━━━ Available records
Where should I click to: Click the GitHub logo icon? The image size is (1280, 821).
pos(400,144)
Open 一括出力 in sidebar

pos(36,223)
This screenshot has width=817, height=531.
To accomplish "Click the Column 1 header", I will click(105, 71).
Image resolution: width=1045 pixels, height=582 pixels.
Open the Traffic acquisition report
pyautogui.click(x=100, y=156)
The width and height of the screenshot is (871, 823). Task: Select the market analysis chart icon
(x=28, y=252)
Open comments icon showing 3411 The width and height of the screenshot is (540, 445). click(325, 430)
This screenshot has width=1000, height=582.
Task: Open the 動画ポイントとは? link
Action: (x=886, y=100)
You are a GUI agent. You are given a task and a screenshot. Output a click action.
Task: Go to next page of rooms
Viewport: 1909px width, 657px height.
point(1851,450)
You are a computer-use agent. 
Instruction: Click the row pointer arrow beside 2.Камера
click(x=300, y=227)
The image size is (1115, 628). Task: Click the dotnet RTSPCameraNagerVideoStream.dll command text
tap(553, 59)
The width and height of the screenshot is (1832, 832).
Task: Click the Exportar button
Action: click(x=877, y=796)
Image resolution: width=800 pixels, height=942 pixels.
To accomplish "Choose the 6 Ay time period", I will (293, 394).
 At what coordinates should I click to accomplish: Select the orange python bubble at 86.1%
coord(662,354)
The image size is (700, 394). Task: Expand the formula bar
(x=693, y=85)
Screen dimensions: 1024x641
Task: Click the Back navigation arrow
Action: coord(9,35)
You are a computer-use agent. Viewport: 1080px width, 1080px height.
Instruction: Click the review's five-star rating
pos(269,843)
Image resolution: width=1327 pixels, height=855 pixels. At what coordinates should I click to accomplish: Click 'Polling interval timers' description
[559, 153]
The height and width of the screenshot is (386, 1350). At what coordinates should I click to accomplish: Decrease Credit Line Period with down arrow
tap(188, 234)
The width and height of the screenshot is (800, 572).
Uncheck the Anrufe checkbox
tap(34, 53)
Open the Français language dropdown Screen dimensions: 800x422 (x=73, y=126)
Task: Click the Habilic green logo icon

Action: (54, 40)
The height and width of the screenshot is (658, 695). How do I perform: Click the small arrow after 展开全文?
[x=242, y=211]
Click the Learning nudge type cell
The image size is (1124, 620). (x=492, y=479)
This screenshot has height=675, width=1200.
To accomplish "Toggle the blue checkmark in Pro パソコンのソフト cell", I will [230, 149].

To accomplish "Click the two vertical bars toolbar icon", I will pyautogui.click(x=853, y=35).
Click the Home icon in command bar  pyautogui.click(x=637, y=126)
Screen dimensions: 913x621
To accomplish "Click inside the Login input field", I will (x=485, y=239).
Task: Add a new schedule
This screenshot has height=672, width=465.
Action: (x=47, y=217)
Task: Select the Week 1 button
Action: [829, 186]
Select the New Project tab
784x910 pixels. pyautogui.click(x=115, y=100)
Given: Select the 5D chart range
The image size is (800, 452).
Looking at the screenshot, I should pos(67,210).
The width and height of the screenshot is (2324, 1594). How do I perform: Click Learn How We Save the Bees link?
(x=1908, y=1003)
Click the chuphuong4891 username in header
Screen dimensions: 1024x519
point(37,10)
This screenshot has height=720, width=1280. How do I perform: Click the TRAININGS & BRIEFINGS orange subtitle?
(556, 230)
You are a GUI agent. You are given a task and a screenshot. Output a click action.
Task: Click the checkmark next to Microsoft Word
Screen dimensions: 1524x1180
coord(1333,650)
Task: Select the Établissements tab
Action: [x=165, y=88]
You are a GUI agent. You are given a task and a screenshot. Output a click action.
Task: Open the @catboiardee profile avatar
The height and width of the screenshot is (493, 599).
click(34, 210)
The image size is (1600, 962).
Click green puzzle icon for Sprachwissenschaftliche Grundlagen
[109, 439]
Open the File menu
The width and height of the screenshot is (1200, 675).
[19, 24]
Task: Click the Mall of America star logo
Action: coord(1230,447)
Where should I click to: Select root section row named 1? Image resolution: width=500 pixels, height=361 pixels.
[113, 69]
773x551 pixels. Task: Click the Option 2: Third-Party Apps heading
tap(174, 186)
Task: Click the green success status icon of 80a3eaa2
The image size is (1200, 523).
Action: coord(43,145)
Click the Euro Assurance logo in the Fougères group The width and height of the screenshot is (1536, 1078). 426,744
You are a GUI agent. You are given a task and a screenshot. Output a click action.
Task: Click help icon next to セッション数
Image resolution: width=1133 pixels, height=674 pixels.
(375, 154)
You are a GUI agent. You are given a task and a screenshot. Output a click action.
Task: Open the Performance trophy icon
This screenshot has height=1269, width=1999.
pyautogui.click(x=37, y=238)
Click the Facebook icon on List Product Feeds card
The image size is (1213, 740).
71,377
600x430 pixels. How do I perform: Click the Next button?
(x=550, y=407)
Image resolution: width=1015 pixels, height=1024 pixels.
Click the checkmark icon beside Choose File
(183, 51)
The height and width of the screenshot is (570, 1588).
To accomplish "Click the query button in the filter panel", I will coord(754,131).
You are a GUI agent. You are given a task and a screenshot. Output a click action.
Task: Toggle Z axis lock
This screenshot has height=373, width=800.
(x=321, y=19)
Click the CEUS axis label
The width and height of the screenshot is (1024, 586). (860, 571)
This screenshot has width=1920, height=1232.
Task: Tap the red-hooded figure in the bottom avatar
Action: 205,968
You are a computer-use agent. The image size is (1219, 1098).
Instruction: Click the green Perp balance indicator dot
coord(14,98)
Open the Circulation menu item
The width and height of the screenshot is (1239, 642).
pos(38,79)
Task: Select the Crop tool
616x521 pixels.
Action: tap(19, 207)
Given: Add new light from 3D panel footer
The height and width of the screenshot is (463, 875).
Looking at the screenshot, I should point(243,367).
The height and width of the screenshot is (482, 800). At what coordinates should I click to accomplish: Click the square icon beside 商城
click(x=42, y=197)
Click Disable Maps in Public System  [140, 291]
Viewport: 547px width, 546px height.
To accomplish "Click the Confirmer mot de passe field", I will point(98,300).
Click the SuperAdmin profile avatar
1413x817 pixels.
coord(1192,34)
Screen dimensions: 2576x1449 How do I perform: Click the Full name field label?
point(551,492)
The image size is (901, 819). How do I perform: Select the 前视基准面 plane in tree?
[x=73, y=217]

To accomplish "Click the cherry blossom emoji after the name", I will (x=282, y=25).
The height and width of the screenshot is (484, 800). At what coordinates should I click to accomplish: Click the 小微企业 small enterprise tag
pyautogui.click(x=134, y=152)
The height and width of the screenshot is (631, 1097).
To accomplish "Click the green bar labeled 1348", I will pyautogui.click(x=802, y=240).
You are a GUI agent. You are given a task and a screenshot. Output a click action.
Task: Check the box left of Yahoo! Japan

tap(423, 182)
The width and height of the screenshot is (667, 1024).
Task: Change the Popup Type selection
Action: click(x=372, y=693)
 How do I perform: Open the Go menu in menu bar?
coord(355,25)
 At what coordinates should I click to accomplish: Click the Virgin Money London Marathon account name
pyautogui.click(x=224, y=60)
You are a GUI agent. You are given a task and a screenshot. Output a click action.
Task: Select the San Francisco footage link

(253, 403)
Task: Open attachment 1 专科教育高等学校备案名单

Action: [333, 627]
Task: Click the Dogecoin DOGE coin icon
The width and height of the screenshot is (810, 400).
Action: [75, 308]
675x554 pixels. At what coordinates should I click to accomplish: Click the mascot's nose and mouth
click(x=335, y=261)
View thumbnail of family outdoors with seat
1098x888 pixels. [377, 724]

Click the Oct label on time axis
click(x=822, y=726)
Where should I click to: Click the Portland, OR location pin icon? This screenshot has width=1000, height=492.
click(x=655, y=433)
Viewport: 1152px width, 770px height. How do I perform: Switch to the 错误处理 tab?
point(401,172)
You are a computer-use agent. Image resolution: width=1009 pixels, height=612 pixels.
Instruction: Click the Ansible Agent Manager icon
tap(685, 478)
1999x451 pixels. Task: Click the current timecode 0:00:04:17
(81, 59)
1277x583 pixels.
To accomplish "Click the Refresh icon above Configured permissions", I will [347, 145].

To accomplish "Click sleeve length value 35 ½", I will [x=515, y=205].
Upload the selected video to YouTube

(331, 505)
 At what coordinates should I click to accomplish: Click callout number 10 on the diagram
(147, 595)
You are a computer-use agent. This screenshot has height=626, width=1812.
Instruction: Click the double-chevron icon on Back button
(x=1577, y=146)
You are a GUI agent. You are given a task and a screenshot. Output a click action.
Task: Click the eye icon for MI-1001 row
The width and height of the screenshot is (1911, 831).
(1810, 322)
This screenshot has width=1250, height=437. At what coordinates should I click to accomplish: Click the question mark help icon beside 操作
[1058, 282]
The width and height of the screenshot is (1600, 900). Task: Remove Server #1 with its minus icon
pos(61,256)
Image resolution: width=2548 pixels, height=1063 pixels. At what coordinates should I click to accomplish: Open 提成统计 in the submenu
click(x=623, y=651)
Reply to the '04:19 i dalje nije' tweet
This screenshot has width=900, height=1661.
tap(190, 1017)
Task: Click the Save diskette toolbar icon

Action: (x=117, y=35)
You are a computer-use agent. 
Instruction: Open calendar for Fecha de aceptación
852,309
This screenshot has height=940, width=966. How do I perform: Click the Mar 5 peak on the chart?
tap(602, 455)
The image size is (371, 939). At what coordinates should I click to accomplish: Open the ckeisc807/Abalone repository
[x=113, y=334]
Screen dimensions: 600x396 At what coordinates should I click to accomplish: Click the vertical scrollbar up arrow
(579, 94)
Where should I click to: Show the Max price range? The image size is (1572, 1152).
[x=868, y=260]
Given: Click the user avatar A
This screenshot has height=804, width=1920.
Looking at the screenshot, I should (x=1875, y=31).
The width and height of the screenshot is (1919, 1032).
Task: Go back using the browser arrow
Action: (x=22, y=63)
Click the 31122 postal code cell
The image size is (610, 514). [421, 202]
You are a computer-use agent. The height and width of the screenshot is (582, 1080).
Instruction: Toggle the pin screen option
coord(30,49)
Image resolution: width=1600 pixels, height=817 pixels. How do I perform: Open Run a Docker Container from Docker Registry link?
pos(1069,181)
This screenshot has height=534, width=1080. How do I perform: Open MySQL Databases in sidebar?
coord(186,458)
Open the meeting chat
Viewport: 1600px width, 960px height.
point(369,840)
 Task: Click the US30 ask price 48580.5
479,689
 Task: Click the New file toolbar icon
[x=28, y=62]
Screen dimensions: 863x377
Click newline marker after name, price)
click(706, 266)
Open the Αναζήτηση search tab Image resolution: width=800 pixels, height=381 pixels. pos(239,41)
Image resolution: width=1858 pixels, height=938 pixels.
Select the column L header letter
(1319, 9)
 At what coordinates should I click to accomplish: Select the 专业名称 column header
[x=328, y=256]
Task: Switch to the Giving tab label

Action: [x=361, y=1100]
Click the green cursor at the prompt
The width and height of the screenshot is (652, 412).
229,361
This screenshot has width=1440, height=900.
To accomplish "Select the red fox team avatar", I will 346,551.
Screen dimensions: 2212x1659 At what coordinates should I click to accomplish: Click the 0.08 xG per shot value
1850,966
━━━━━━
** Requirement **
Search the entries above for the string "computer". Copy each line that holds it.

** Solution to this problem **
You are a computer-use agent. 
You are a computer-use agent. Viewport: 1080px width, 1080px height.
You are a computer-use agent. The image size is (1219, 1098).
You are a computer-use agent. Image resolution: width=1009 pixels, height=612 pixels.
You are a computer-use agent. This screenshot has height=626, width=1812.
You are a computer-use agent. 
You are a computer-use agent. The height and width of the screenshot is (582, 1080).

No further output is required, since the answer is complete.